Assigned task.
For this exercise, repeat each entry exactly as written.
☆ ☆ ☆ ☆
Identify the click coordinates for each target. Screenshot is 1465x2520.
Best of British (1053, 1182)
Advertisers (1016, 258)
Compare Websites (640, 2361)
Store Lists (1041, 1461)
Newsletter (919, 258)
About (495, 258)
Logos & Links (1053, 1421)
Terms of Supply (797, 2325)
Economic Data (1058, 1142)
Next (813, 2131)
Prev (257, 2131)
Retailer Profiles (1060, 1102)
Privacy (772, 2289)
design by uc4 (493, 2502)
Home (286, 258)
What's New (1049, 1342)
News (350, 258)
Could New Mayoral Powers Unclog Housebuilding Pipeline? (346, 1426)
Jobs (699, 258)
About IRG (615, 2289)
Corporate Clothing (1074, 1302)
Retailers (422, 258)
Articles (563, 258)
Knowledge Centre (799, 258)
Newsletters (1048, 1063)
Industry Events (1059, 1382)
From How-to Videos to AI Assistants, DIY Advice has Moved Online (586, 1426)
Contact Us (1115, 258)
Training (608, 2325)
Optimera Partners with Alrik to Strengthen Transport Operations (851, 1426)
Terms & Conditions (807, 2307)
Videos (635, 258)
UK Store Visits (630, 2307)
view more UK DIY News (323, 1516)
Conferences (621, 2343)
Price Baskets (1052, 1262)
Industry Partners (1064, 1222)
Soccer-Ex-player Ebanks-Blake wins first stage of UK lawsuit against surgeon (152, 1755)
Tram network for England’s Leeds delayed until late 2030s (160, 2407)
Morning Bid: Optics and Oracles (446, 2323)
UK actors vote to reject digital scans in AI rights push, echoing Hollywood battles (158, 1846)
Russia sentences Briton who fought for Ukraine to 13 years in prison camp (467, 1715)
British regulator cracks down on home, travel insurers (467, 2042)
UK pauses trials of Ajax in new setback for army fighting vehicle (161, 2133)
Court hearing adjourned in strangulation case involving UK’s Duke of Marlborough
☆ ☆ ☆ ☆
Task answer.
Identify the click coordinates for each target. Screenshot is 1465x2520.
Best of British (1053, 1182)
Advertisers (1016, 258)
Compare Websites (640, 2361)
Store Lists (1041, 1461)
Newsletter (919, 258)
About (495, 258)
Logos & Links (1053, 1421)
Terms of Supply (797, 2325)
Economic Data (1058, 1142)
Next (813, 2131)
Prev (257, 2131)
Retailer Profiles (1060, 1102)
Privacy (772, 2289)
design by uc4 (493, 2502)
Home (286, 258)
What's New (1049, 1342)
News (350, 258)
Could New Mayoral Powers Unclog Housebuilding Pipeline? (346, 1426)
Jobs (699, 258)
About IRG (615, 2289)
Corporate Clothing (1074, 1302)
Retailers (422, 258)
Articles (563, 258)
Knowledge Centre (799, 258)
Newsletters (1048, 1063)
Industry Events (1059, 1382)
From How-to Videos to AI Assistants, DIY Advice has Moved Online (586, 1426)
Contact Us (1115, 258)
Training (608, 2325)
Optimera Partners with Alrik to Strengthen Transport Operations (851, 1426)
Terms & Conditions (807, 2307)
Videos (635, 258)
UK Store Visits (630, 2307)
view more UK DIY News (323, 1516)
Conferences (621, 2343)
Price Baskets (1052, 1262)
Industry Partners (1064, 1222)
Soccer-Ex-player Ebanks-Blake wins first stage of UK lawsuit against surgeon (152, 1755)
Tram network for England’s Leeds delayed until late 2030s (160, 2407)
Morning Bid: Optics and Oracles (446, 2323)
UK actors vote to reject digital scans in AI rights push, echoing Hollywood battles (158, 1846)
Russia sentences Briton who fought for Ukraine to 13 years in prison camp (467, 1715)
British regulator cracks down on home, travel insurers (467, 2042)
UK pauses trials of Ajax in new setback for army fighting vehicle (161, 2133)
Court hearing adjourned in strangulation case involving UK’s Duke of Marlborough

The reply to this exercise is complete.